Yea, the basic difference today is IPS vs VA - which, paradoxically, only seems relevant on the low end, nothing above bargain level TVs use IPS - for viewing angles, and brightness as you move up the ‘price point’, and OLED vs LED. There’s a bunch of other technology (QLED, mini-LED) or “technology/marketing” (ULED, HDR10+, Dolby Vision) but that’s the crux of it.
As a layman, the big thing is that everyone says OLED looks better, and it does, but the higher end TVs are so stupidly bright that in fact, there’s a qualitative difference (and perhaps superiority) with mini-LED in many situations to OLED.
The other division is between the Brand Name TVs (Sony, LG, Samsung) vs the Chinese Upstarts (TCL, Hisense).
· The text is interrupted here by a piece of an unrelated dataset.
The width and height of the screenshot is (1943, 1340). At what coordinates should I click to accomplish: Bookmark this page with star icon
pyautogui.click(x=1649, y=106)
Generally you can get hugely impressive ‘top shelf’ quality out of the top end TCL or Hisense units at a fraction of the cost (1/3?) of the similarly priced Brand Name models. The cost is that these units are much less reliable and often suffer from significantly worse ‘post processing’, motion handling, ect. Whereas now most of Sony’s effort is going into their ‘chipsets’ and their processing, for ex.
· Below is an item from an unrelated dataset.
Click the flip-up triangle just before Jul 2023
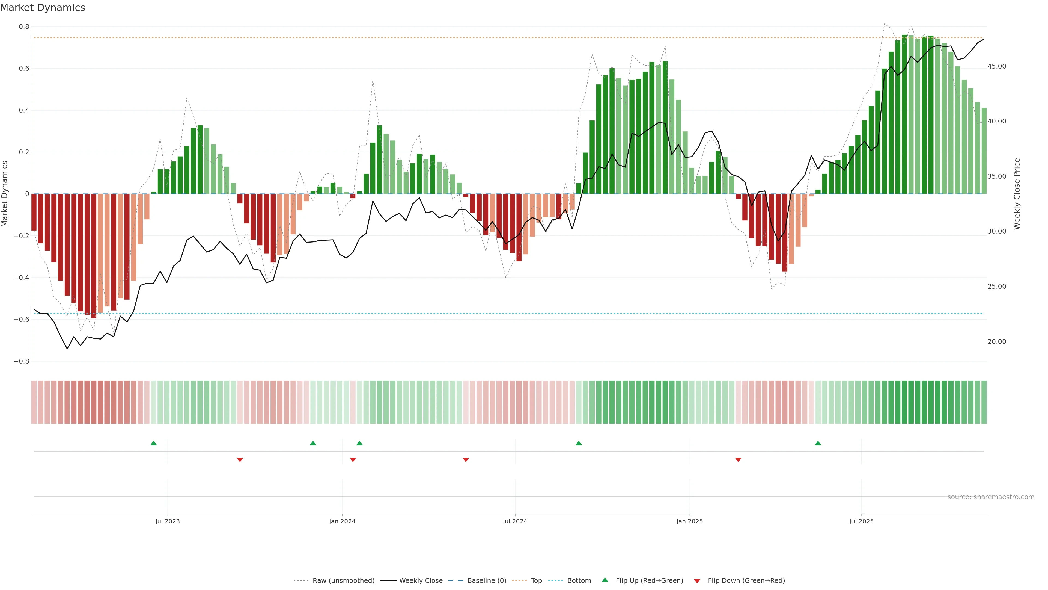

So there are Hisense and TCL LED units that reach 2000 nits of brightness (where, typically, an OLED can only reach 500-800 nits, for example, and then only briefly) for $650-$700. (The near equivalent Sony that costs $450-$500, by comparison, gets only about 350-nits of brightness, and the $600 Sony gets only about 600-nits of brightness). The similarly bright Samsung or Sony probably cost around $2000. The cost is going to be reliability (but then again, getting an extended 4-5 year warranty on a TV that’s 1/3 the price is going to be much cheaper as well) and, most importantly, probably some fussiness with certain content, where the Sony et al will handle just about anything without much thought on your end.
I wouldn’t buy a Vizio for any reason right now - they feel like a TV company about to die. The pandemic hit them hard, they seemed to have a bad year last year, and they just about failed to produce any new models at all for this year, and they’re shifting their business model to selling at low-wealth consumer stores and ad sales on their built-in menu system.